The area around the Salar de Uyuni, the world’s largest salt flat in southwestern Bolivia, is an other-worldly landscape of hallucinogenic visions and poses some difficult questions. For example: How did 10 billion tons of salt get here? Why is that lake green? Why are there thousands of pink flamingos living more than two miles above sea level? Why am I looking at steaming geysers and bubbling mudpots while freezing my butt off? Why is that lake red? But the question that I’m struggling with the most is: How is it that I am navigating an island of petrified coral, covered in cactus, in the middle of a sea of salt…at 12,000 feet above sea level?
The Salar de Uyuni is the remains of prehistoric Lake Minchin, which lost all its water via absorption and evaporation over 40,000 years ago. As the water disappeared, it left a perfectly-flat layer of salt covering 4.085 square miles, roughly 25 times the size of the Bonneville Salt Flats in the U.S. state of Utah. As the Andean altiplano was pushed up by the forces of plate tectonics, the Salar reached its present-day elevation.
We took a 4-day jeep safari starting in Tupiza and ending in Uyuni, the town that shares its name with the Salar. The first day was spent riding through the Lipez, a desert-like area in the farthest southwest corner of Bolivia, that resembles many areas of the U.S. southwest. We passed silver, gold, tin and antimony mines amidst thousands of roaming llamas, alpacas and vicunas (and one Andean ostrich). We also saw an odd animal called a viscacha, a rabbit-like creature with a long curly tail. The second day we passed hundreds of pink flamingos traipsing through lakes of swampy ice and borax. Three types of flamingos are indigenous to the swamps and marshes of the altiplano: the Chilean, the James and the Andean flamingos. By late morning, we arrived at Laguna Verde, a lake sitting in the shadow of a volcano, which keeps it’s green appearance due to the high arsenic content of its waters. After lunch and a dip in some thermal hot springs, we passed more volcanoes and flamingos and arrived at Sol de Mañana, an area of intense geothermic activity with steaming geysers and bubbling holes of mud. We carefully walked around the perimeter of the area but had to quickly retreat to the jeep due to the intense wind and cold. We spent that night on the shore of Laguna Colorada, a large lake that gets its red color from the profusion of algae blooms in the water. The third day we traveled past more snow-capped volcanoes and stopped at the Stone Tree, an eroded volcanic rock in the shape of a tree 25 feet high. We spent that night in a salt hotel, an inn made primarily of blocks of salt. Our beds were platforms of salt and the dining area boasted dining tables and block seats made from salt. When no one was looking, the kids and I licked the walls of our room to verify their saline content (trying not to think about how many previous guests had done the same).

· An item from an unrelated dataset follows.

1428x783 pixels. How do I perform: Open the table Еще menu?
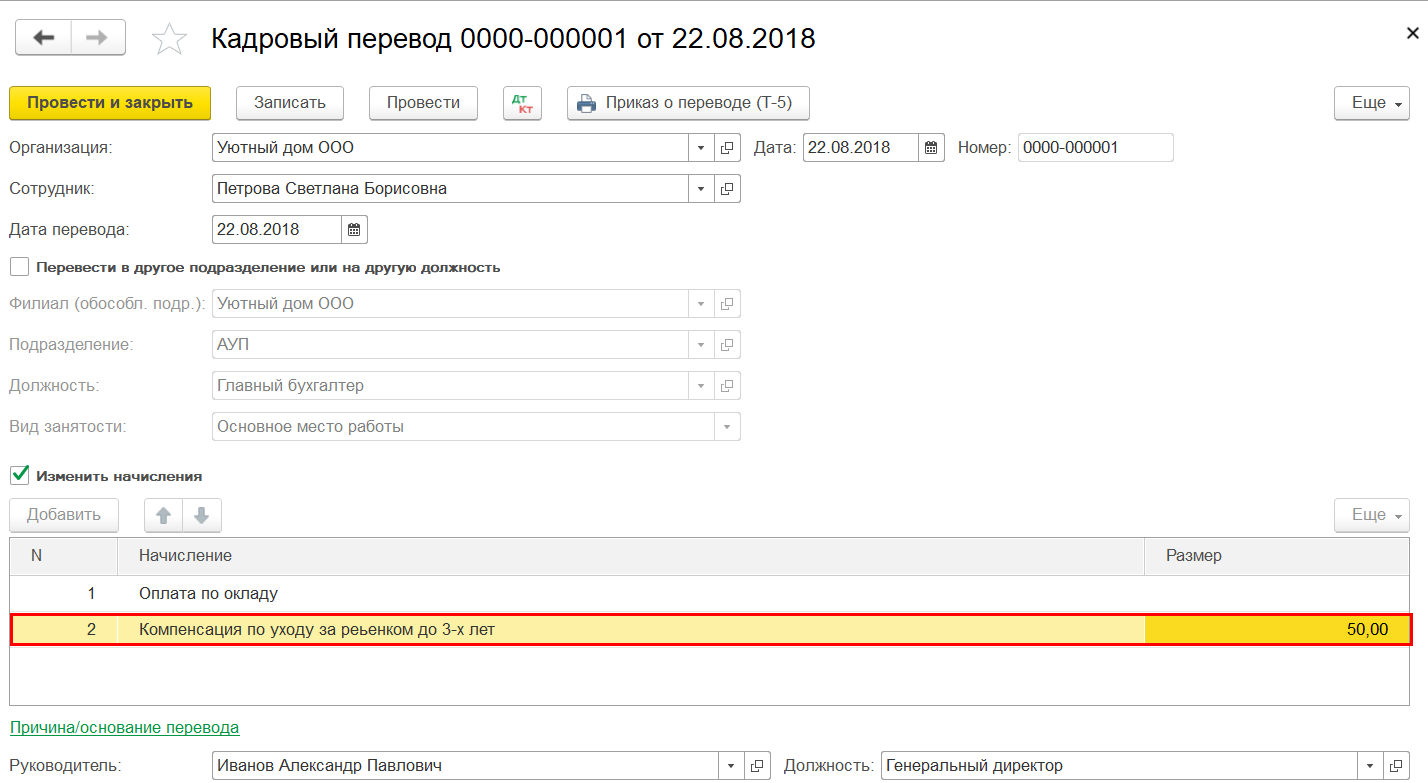[1371, 515]
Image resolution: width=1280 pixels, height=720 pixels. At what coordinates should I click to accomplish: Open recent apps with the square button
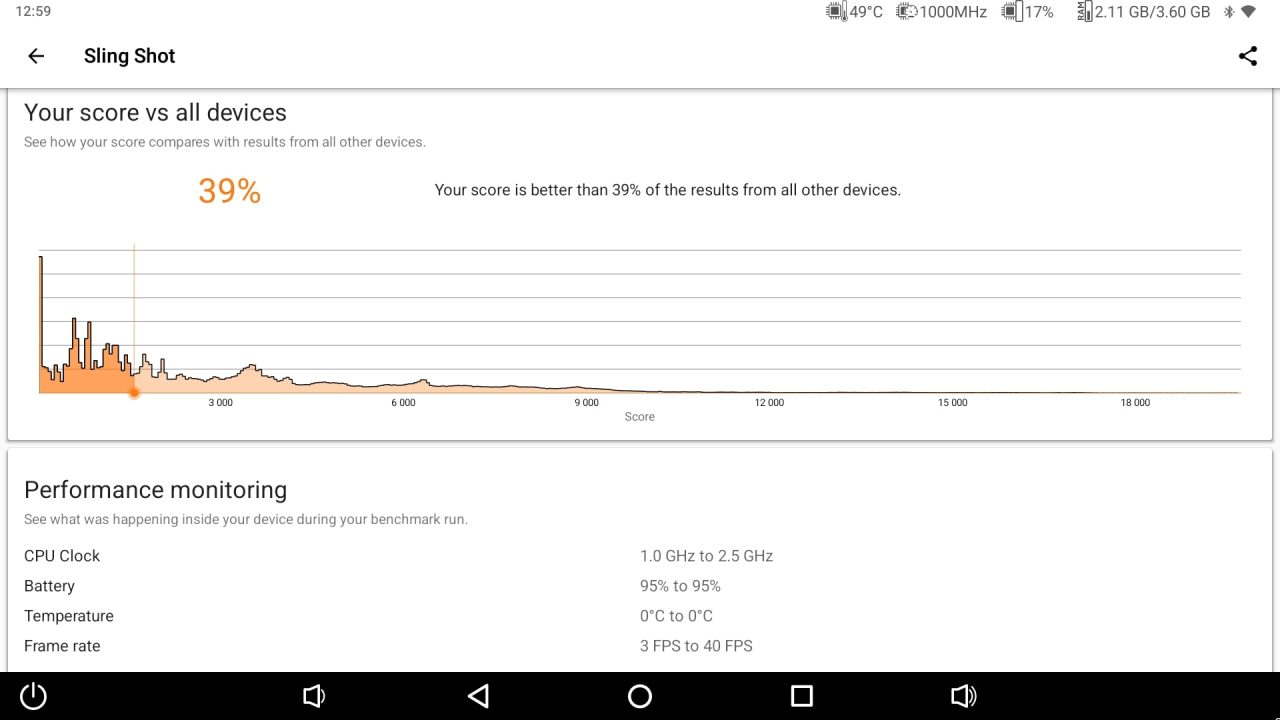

We woke at 6:00 am on the fourth day and drove out to the middle of the Salar to watch the sunrise. The kids and I took pictures of our extremely long shadows, which stretched hundreds of feet to the west. We ate breakfast on the “shore” of Isla Inca Huasi, also known as Fish Island for its fish-like shape. Inca Huasi is an island covered with petrified coral and cactus that was once in the middle of ancient Lake Minchin and now sits in the middle of the Salar. The cacti are relatively new; we’d heard that they grow about 2 centimeters a year, so none could be much more than 1,000 years old. We climbed to the top of the island to see white salt and blue sky in all directions.
Any land of coexisting extremes like this one -- hot, dry, swampy, steamy, salty, windy, cold -- is bound to raise questions. Our 4-day jeep safari through the Salar answered some of them for us.